DATA TO PROCESS ->
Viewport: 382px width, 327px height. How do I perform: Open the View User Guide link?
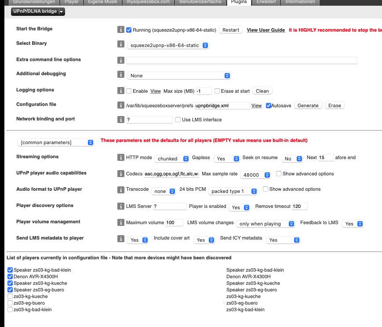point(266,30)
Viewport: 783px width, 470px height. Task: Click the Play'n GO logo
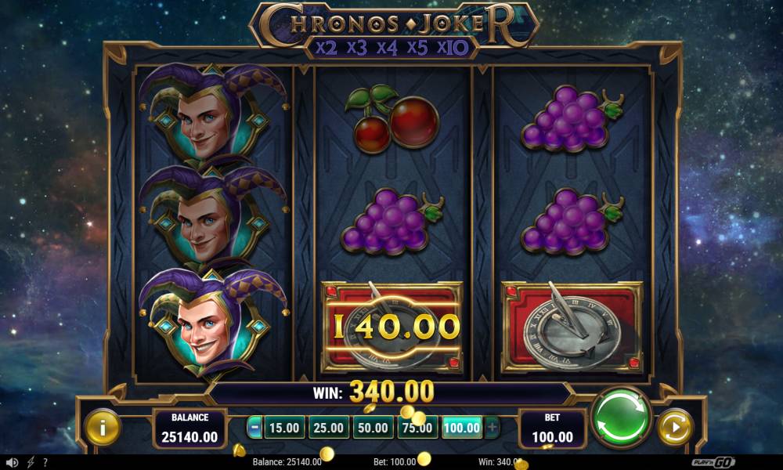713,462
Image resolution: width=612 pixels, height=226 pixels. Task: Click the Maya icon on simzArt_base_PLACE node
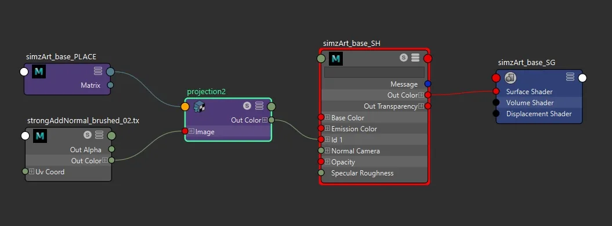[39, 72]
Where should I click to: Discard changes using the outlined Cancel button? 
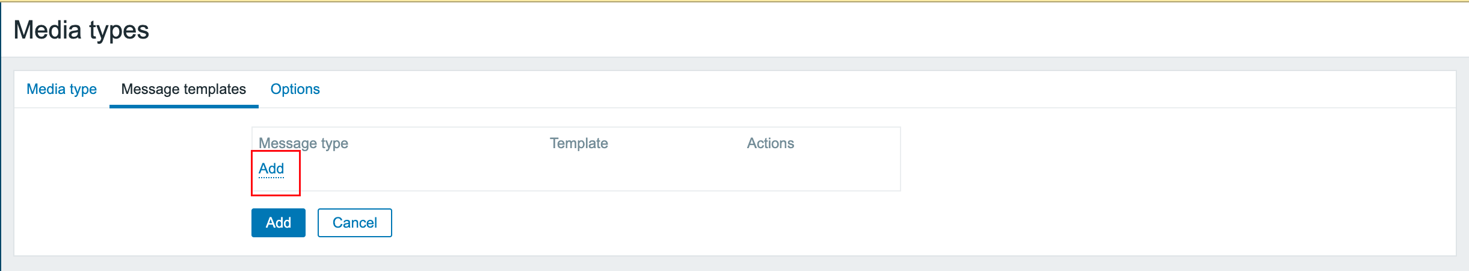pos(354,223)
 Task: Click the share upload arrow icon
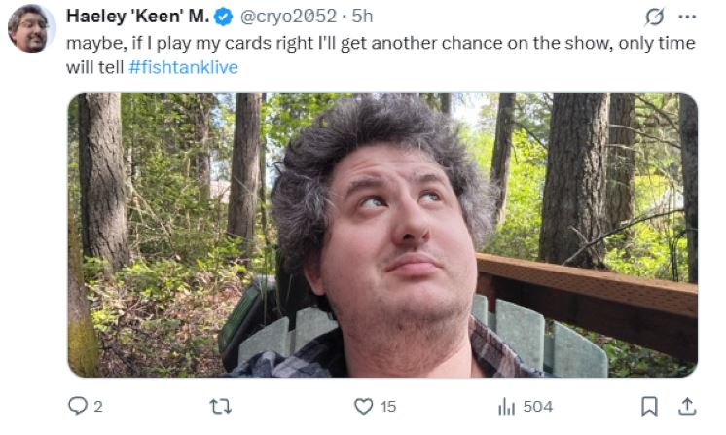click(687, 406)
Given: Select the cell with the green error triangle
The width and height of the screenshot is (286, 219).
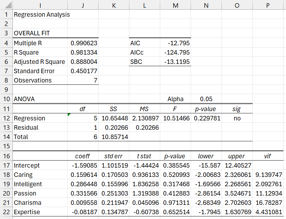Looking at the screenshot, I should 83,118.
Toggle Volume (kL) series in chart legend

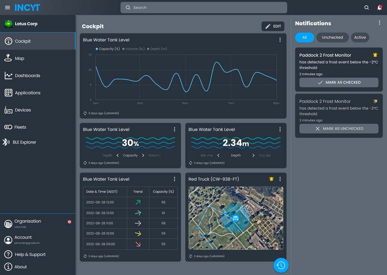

REQUIRED ACTION ->
Your job is to repeat every entry exactly, keeping all pictures out of the copy.

TASK RESULT ->
Viewport: 382px width, 327px height. How do I perform: Open the View User Guide link?
point(266,30)
Viewport: 783px width, 470px height. Task: Click the Play'n GO logo
713,462
Image resolution: width=612 pixels, height=226 pixels. Task: Click the Maya icon on simzArt_base_PLACE node
[39, 72]
Where should I click to: Discard changes using the outlined Cancel button? 
pos(354,223)
 Task: Click the share upload arrow icon
click(687, 406)
Given: Select the cell with the green error triangle
The width and height of the screenshot is (286, 219).
Looking at the screenshot, I should 83,118.
Toggle Volume (kL) series in chart legend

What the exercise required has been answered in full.